Once upon a time there was a woman named Karyn who wanted people who read the Internet to give her money to help her pay off her extensive credit card debt. Karyn was Too Cute to Fail, and she was not offering much of anything in return (“If you help me, then someday someone might help you when you need it”), instead making the bold claim that “Together we can make a difference!” — that difference being entirely localized to Karyn and her credit card debt.

This was back in 2002, and because we all spent like madcap heiresses, Karyn soon paid off her debt, the nation heaved a sigh of relief that we were able to single-handedly save a blonde lady, and Karyn repaid the world by writing novels not nearly as good as Persuasion.

Before The Fall — the housing bubble, the economic crisis, the global economic crisis — personal responsibility was a quaint idea, like knitting or making your own soap, that only surfaced as subtext to stories about Americans’ overwhelming reliance on personal debt.
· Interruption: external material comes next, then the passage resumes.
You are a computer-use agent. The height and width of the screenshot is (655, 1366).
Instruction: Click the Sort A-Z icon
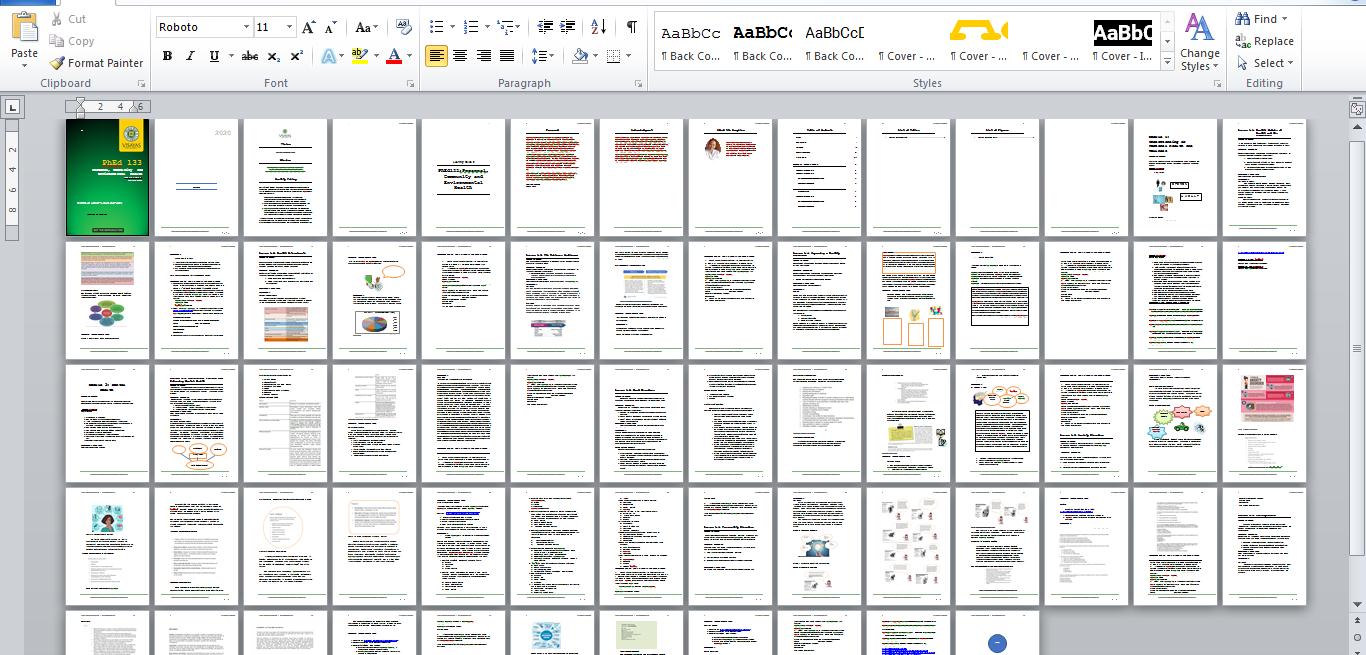pyautogui.click(x=598, y=28)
After The Fall, while we’re still working out our blame-pointing fingers, we appear to be more inspired by accounts of personal accountability. People who embody the American Fantasy of pulling-up-by-our-bootstraps. People like Adam Baker, and his website, Man vs. Debt.

Baker is currently touring the country in an RV on a Personal Finance Tour, with the stress on “personal.” Baker and his wife Courtney realized, after the birth of their first child, that they were too beholden to personal debt. Rather than relying on the kindness of strangers to just hand over money, they relied on the interest of strangers in buying all of their crap. (That’s Baker’s word, not an editorial comment.) Gathering everything not essential, they shuffled it off to lucky eBay patrons and others, and were able to pay off their debt and finance a trip abroad as a family.

Baker’s mantra — “Sell Your Crap” — is an interesting form of minimalism and one often overlooked in a consumer culture that extols the virtues of owning lots of disposable stuff. The tour he’s currently on is promoting the idea of consumers pledging to pay off $1,000 in personal debt. Baker has said, “It’s a big number to some, a small number to others, but it’s a number that everybody can achieve if they really focus on it.”